BRIEF:
The lines wanted are those from the one containing "Task: Click the blue upload arrow icon" to the last line of the entries below; output them exactly, leaving out pictures.

Dataset entries:
((

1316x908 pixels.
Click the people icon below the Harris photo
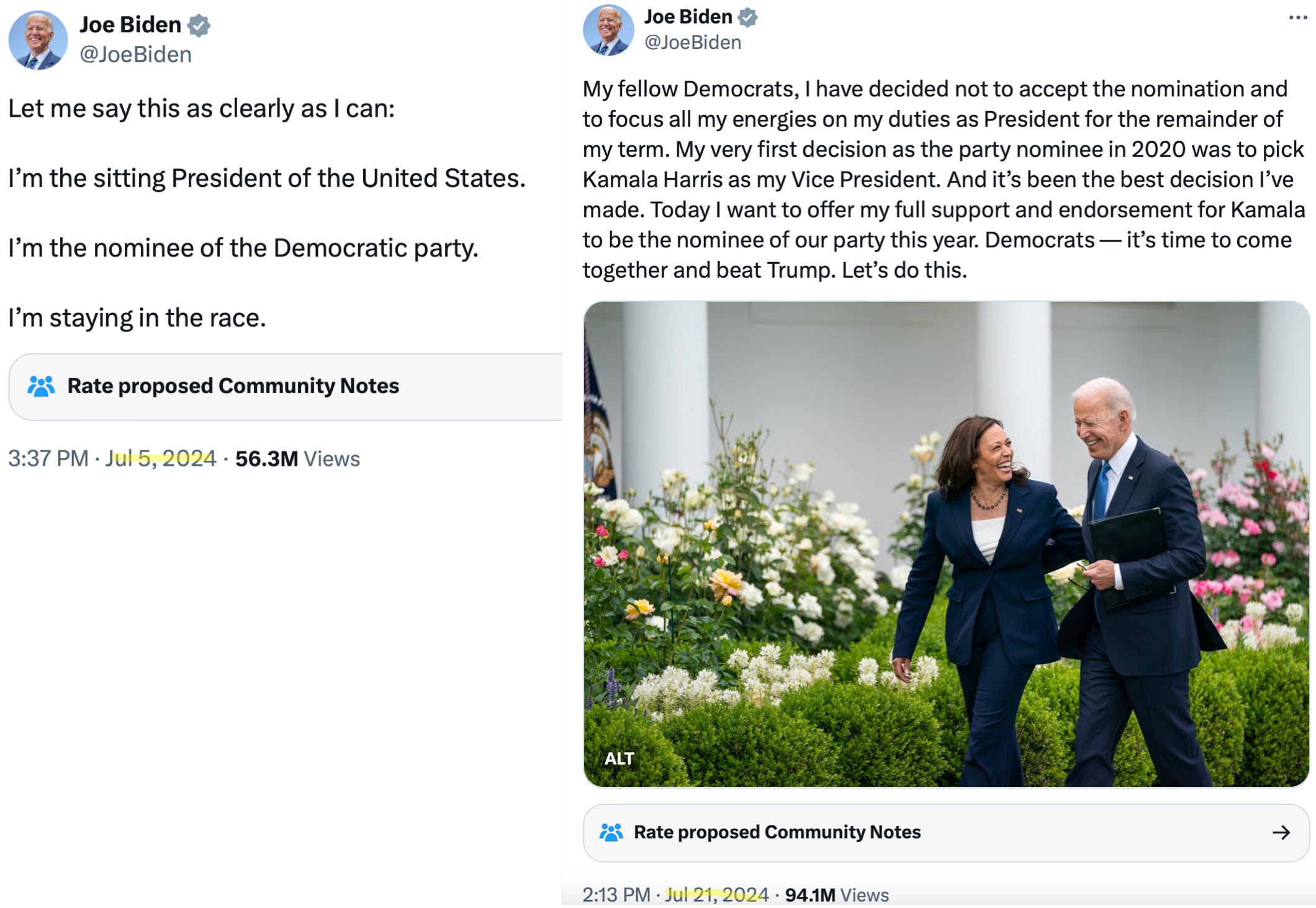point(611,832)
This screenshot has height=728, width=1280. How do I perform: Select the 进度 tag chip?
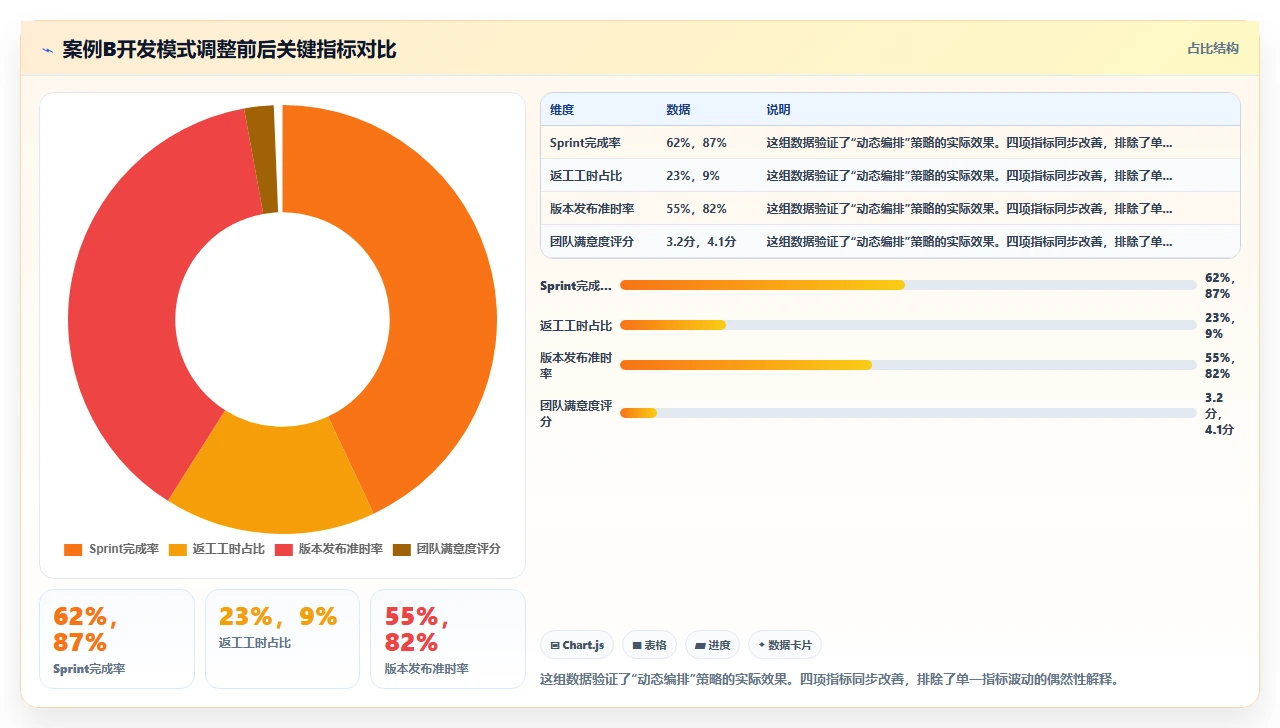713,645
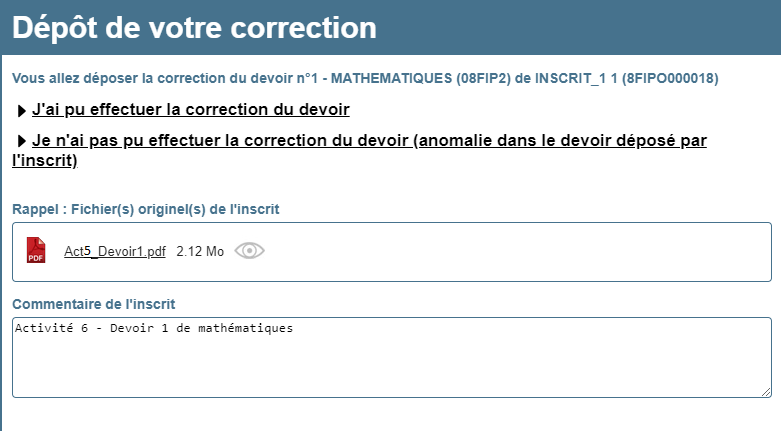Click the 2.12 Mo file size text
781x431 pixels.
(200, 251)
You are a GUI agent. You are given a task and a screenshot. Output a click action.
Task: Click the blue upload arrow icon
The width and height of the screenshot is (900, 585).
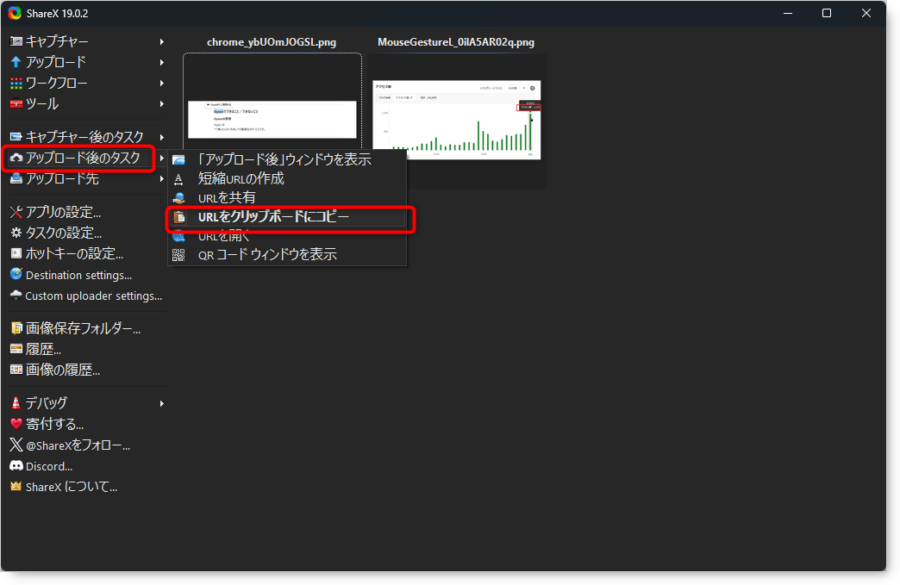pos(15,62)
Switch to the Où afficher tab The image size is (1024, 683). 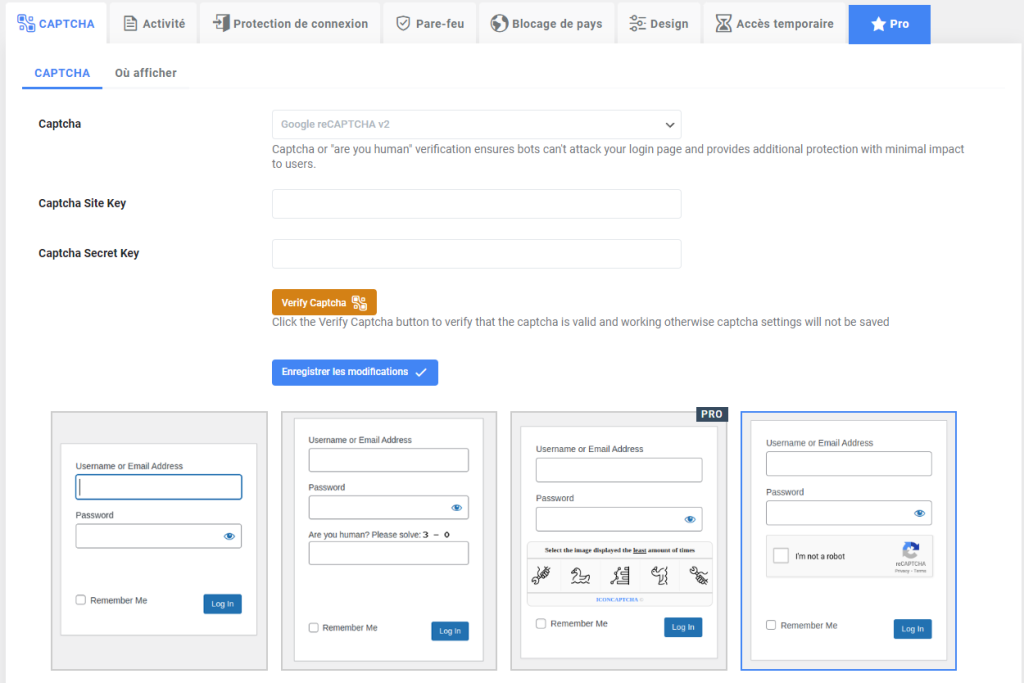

))

EXERCISE RESPONSE:
Task: Click the blue upload arrow icon
The width and height of the screenshot is (900, 585).
pos(15,62)
Switch to the Où afficher tab The image size is (1024, 683). 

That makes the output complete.